MANIGLIO BOTTI - 03/04/2015

Raimondo Fassa, sindaco “protoleghista” parla alla TV

Raimondo Fassa, sindaco “protoleghista” parla alla TV

In prossimità o in corso di consultazioni elettorali, una volta si diceva che la città di Varese fosse una specie di laboratorio: cioè quanto accadeva qui, o che qui veniva in qualche maniera sperimentato, si sarebbe poi ripercosso nell’intero territorio nazionale.

Pensiamo, andando un po’ indietro nel tempo, ad almeno due occasioni.

La prima alla tarda primavera del 1975 quando nelle elezioni amministrative il “blocco” dei partiti di sinistra con il testa il PCI stava per superare la Democrazia Cristiana e i partiti di centro. E in molti casi il superamento avvenne.
########
Compiti ed esercizi –
a) Stabilisci se ciascuna affermazione concorda con il testo su Varese come laboratorio elettorale, rispondendo sì o no e citando parola per parola il passo che lo decide. (i) Un tempo si diceva che Varese fosse una specie di laboratorio. (ii) Le elezioni amministrative indicate come prima occasione si svolsero nell'autunno del 1975. (iii) Il superamento della Democrazia Cristiana non avvenne in nessun caso.
b) Prosegui il testo su Varese come laboratorio elettorale a partire dalla sua ultima frase.

Dati raccolti –
########
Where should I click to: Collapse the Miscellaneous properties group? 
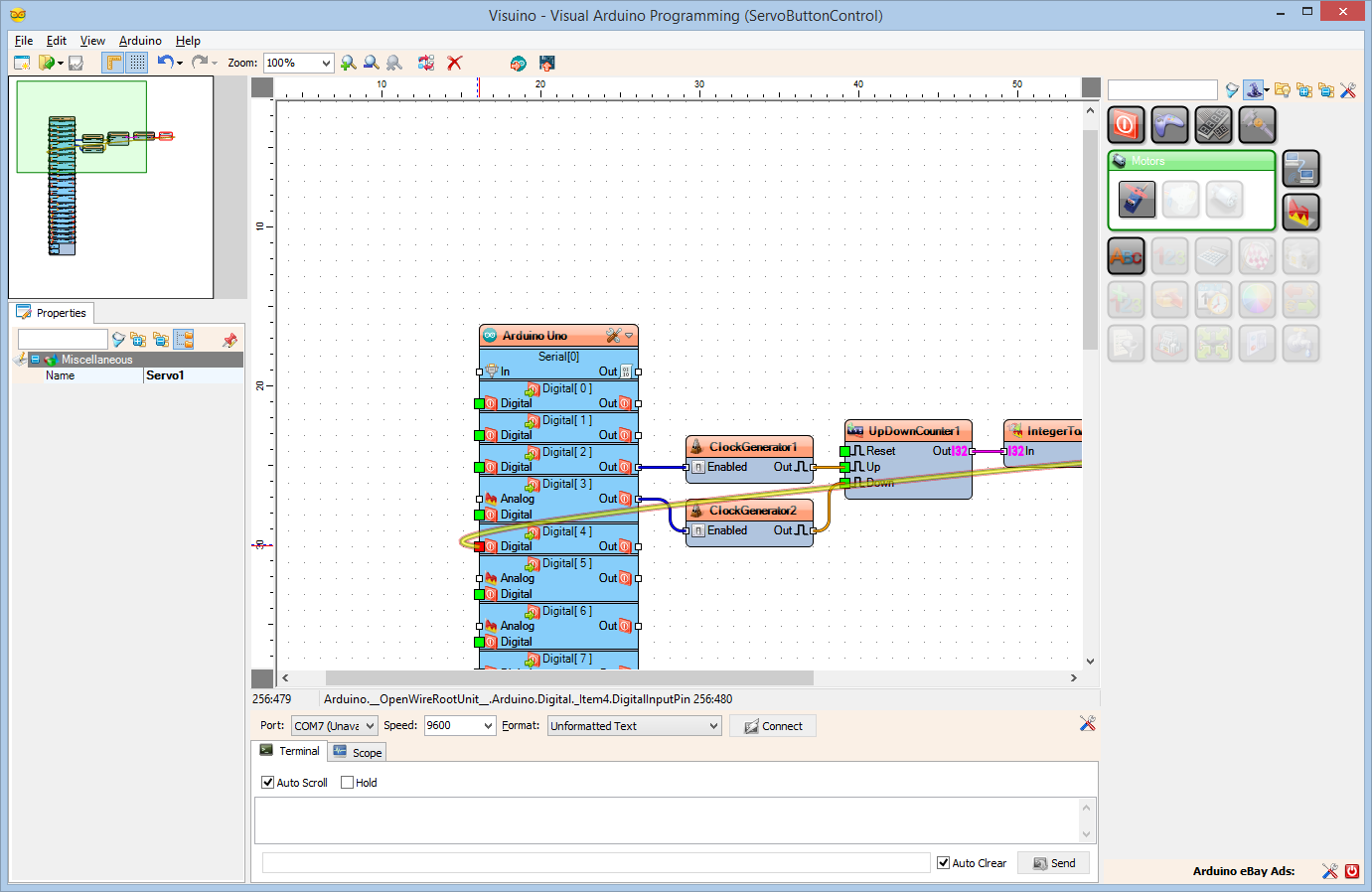point(35,360)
########
Soluzioni dell'esercizio –
a) (i) Sì: «una volta si diceva che la città di Varese fosse una specie di laboratorio». (ii) No: «La prima alla tarda primavera del 1975». (iii) No: «E in molti casi il superamento avvenne.»

b)
A Varese, dove la DC aveva sempre dominato fin dal primo dopoguerra, si adottò la scelta di un’“alleanza composta” (un patto di potere, insomma) con il Partito Socialista. La DC, che manteneva un suo sindaco al Comune, lasciava al PSI la presidenza della Provincia in cambio di cinque assessorati. Per alcuni fu una decisione “dolorosa”, perché la presidenza di Villa Recalcati rappresentava un’immagine importante del potere; ma secondo altri questo poteva essere meglio gestito con una forte e maggioritaria partecipazione in Giunta.

La seconda occasione che ci viene in mente, e nella quale il laboratorio politico di Varese destò l’interesse della stampa nazionale e internazionale, si registrò nel 1992, in piena epoca di Tangentopoli, quando i più importanti uomini della DC e del PSI (e qualcuno anche del PCI), dunque i protagonisti del “patto di ferro” di una ventina di anni prima, venivano decapitati dalle inchieste della magistratura. E fu proprio allora che più forte cominciò a soffiare il cosiddetto “vento del Nord”, quello della Lega tanto per intenderci, che aveva in Bossi e in Leoni a Varese e nello Speroni a Busto, i suoi antesignani artefici.

Quando il 13 dicembre del 1992, giorno di Santa Lucia, si tennero le elezioni comunali in una città devastata dal “terrore”, i Giardini Estensi pullulavano dei pulmini dei più svariati staff giornalistici e emittenti televisive: ce n’era anche una giapponese.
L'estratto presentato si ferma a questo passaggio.